Policy Evaluation by Double Machine Learning

Author

Dr. Roch Nianogo, Bowen Zhang, Dr. Hua Zhou

Code
library(tidyverse)
library(tidycensus)
census_api_key("4cf445b70eabd0b297a45e7f62f52c27ba3b5cae",
               install = TRUE, overwrite = TRUE)
Sys.setenv("CENSUS_KEY" = "4cf445b70eabd0b297a45e7f62f52c27ba3b5cae")

library(censusapi)
library(data.table)
library(DoubleML)
library(gtsummary)
library(mlr3)
library(ranger)
library(tidymodels)

1 Roadmap

Data Science Diagram

2 Causal inference

  • You’ve done tremendous work carrying out an intervention program. You want to demonstrate to stakeholders (government, funding agencies, etc) that your program “works.”

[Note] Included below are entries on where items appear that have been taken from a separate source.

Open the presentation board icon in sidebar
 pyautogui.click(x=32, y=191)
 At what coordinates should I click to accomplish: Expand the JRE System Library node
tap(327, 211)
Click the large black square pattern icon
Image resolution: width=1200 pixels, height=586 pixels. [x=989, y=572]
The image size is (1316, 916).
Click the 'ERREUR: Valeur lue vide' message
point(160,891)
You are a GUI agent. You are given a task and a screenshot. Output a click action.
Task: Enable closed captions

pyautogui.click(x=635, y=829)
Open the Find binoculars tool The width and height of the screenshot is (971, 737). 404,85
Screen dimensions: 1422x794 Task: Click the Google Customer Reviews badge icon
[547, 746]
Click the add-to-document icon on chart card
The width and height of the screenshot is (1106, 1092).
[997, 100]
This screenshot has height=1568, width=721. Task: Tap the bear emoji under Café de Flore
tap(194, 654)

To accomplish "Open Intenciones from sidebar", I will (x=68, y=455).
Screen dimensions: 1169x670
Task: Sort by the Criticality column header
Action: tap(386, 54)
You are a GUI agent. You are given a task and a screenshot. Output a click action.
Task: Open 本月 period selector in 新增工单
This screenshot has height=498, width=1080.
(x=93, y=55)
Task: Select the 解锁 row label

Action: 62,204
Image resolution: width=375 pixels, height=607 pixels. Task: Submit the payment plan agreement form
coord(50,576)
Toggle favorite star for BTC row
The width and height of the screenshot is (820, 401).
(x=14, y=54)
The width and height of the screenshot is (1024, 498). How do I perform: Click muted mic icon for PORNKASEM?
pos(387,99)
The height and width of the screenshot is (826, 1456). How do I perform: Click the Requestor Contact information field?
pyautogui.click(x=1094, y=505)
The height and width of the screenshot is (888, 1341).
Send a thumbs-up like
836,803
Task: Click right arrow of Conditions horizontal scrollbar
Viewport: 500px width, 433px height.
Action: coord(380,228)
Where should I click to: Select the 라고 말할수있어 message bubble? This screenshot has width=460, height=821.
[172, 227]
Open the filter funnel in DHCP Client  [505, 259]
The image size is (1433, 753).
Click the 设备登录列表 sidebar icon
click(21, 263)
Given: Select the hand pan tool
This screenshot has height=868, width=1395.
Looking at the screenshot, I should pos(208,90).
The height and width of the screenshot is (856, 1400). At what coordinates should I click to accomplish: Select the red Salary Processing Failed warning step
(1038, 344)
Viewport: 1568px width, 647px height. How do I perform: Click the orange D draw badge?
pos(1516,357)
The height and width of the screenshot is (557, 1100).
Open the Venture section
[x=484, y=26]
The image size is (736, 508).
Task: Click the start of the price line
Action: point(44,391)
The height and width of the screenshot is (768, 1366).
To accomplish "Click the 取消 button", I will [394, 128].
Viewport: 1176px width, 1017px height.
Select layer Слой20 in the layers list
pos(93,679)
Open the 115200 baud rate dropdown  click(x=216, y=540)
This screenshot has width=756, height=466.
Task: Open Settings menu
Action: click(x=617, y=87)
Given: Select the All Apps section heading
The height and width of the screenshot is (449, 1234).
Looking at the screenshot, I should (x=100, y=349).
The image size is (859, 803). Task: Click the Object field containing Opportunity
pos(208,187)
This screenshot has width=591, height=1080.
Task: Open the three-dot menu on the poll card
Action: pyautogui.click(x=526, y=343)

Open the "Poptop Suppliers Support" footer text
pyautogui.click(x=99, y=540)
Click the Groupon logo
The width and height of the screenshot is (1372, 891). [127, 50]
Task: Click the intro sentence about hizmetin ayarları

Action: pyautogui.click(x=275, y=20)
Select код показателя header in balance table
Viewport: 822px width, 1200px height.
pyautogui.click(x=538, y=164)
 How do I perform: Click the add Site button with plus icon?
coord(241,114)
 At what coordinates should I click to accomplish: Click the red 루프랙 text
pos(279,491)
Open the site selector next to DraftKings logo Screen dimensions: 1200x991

    • You compared the average of Food Security Rasch Scale Score in the past 30 days (higher score indicates lower food security) among program participants versus those not participating our program. We found a significant difference in the averages 😄 But people criticize your analysis as biased 🙁 What could go wrong?

    • In another try, you ran a multiple linear regression that included the program participation status and many socio-economical variables (race, age, income, region, …), hoping to adjust for hidden confounding. Then you found that program participation does not significantly improve the food security Rasch score 🙁

    • Causal inference methods can help more reliably estimate the “treatment effect.”

  • Main approaches for causal inference:

    • RCT (randomized controlled trials): gold standard, but impractical in most Community-Based Participatory Research (CBPR) with multi-level interventions.

    • Observational studies under unconfoundedness: matching, regression estimators, inverse-propensity-score weighting.

    • Observational studies without unconfoundedness: instrumental variable, difference-in-differences (DiD), synthetic control, regression discontinuity designs.

3 Partially linear regression and interactive regression model

3.1 Partially linear regression (PLR)

Partially linear regression (PLR) model introduced by Robinson (1988):

PLR

\[ \begin{aligned} Y &= D \theta_0 + g_0(X) + U, &E[U | X, D] = 0, \\ D &= m_0(X) + V, &E[V | X] = 0. \end{aligned} \]

Here, \(Y\) is the outcome variable, \(D\) is the policy/treatment variable of interest, vector

\[ X = (X_1, \ldots, X_p) \]

consists of other control, and \(U\) and \(V\) are disturbances terms. The first equation is the main equation, and \(\theta_0\) is the main regression coefficient that we would like to infer. If \(D\) is exogenous conditional on controls X, \(\theta_0\) has the interpretation of the treatment effect parameter or ‘lift’ parameter in business applications. The second equation keeps track of confounding, namely the dependence of the treatment variable on controls.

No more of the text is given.